出典の抜粋 ▸

ハナコと考えるSDGs “わたしらしく働く”をあきらめない。数字で見る現代の女性の働き方【SDGs特集】

SUSTAINABLE 2020.04.27

最近よく耳にするようになったSDGs(Sustainable Development Goals)という言葉。「持続可能な開発目標」と訳され、2030年までに“誰一人取り残さない”よりよい世界を目指して17の国際目標が掲げられています。それは政府や企業の頑張りだけでなく、私たちがもっと意識して毎日を“変えて”いくための課題でもあるのです。そこでハナコは、SDGsについて読者のみなさんと考える特集を企画しました。

ハナコラボメンバーに”働き方”について大調査。

仕事もプライベートも充実しているように見える読者コミュニティ・ハナコラボの女性たち。 30代を中心にアンケートに答えてもらうと、 みんな人生や仕事に前向きだからこそ、 未来のために解決したいことがあるようです。

Q1.今の仕事に満足していますか?

SDGs目標5「ジェンダー平等を実現しよう」

全体の70%が、ある程度現状に満足しているという結果に。今の働き方にやりがいを見出し、行動している様子がみてとれる。一方で、未来のことを考えると不透明で不安だという意見もチラホラ。保障や昇給制度の有無、女性の上司たちの活躍によって、満足度が左右される。

満足している…32%
・「働きやすい制度、一緒に働く人たちが好きです。 (IT系営業/28歳)」
・「様々な経験ができるから。日々 悩みを抱えながらも、成長を実感しています。(ディレクター/30歳)」

やや満足している…38%
・「昇進や昇給の制度がもっと整っていたらより良いと思います。社内に女性の管理職の方も少ないので、将来が不安に感じることもあります。(広報/27歳)」
・「勤務時間は短く、アクセスの便利なところにあり、休みも取りやすいから。ただ人間関係が難しいところがあり、完全に満足とは言えない。(秘書/31歳)」

やや不満がある…24%
・「キャリアチェンジを望んでいないのに、同意もなく異動させられた。残業も多いし、理不尽だと思いました。(会社員/34歳)」
・「副業ができないこと、やりがいが感じられない時があること。(会社員/27歳)」

不満がある…6%
・「福利厚生などの待遇が良くない、 副業ができない、やりたい仕事 ができない、給料が上がらない など......。(会社員/30歳)」

Q2.転職を考えたことはありますか?

SDGs目標5「ジェンダー平等を実現しよう」

65%の人が、転職について意識している。リモートワークや時差出勤など、フレキシブルな働き方を求めている人が多い。踏み出せない、踏み出さない人の声で圧倒的に多かったのは、「結婚や出産のタイミング」の懸念。やはり女性にとってキャリアと子育ての問題はまだかなり複雑だ。

考えていない…35%
・「まだやり残していることがあるため、完全転職は考えていないが副業は検討中。(プログラマー/26歳)」
・「一度転職し、現在の職場に戻ってきました。今の環境が最高だと気づいたので転職する気はありません。(IT系営業/28歳)」

収集資料 ▸
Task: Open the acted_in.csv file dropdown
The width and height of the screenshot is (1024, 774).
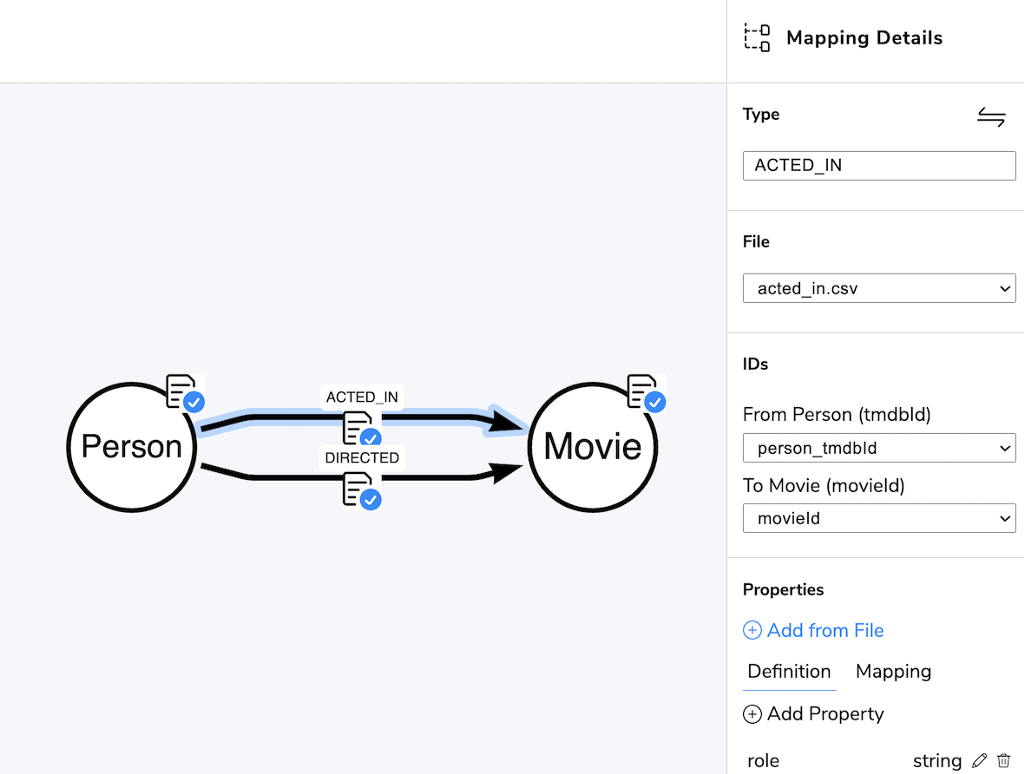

課題の内容 ▸
(a) 女性の働き方に関する記事で、Q1「今の仕事に満足していますか?」の回答区分を割合とともにすべて挙げてください。
(b) 女性の働き方に関する記事によると、転職に踏み出せない、あるいは踏み出さない人の声で圧倒的に多かったのは何ですか。

課題の解答 ▸
(a)
満足している…32%
やや満足している…38%
やや不満がある…24%
不満がある…6%

(b) 「結婚や出産のタイミング」についての懸念です。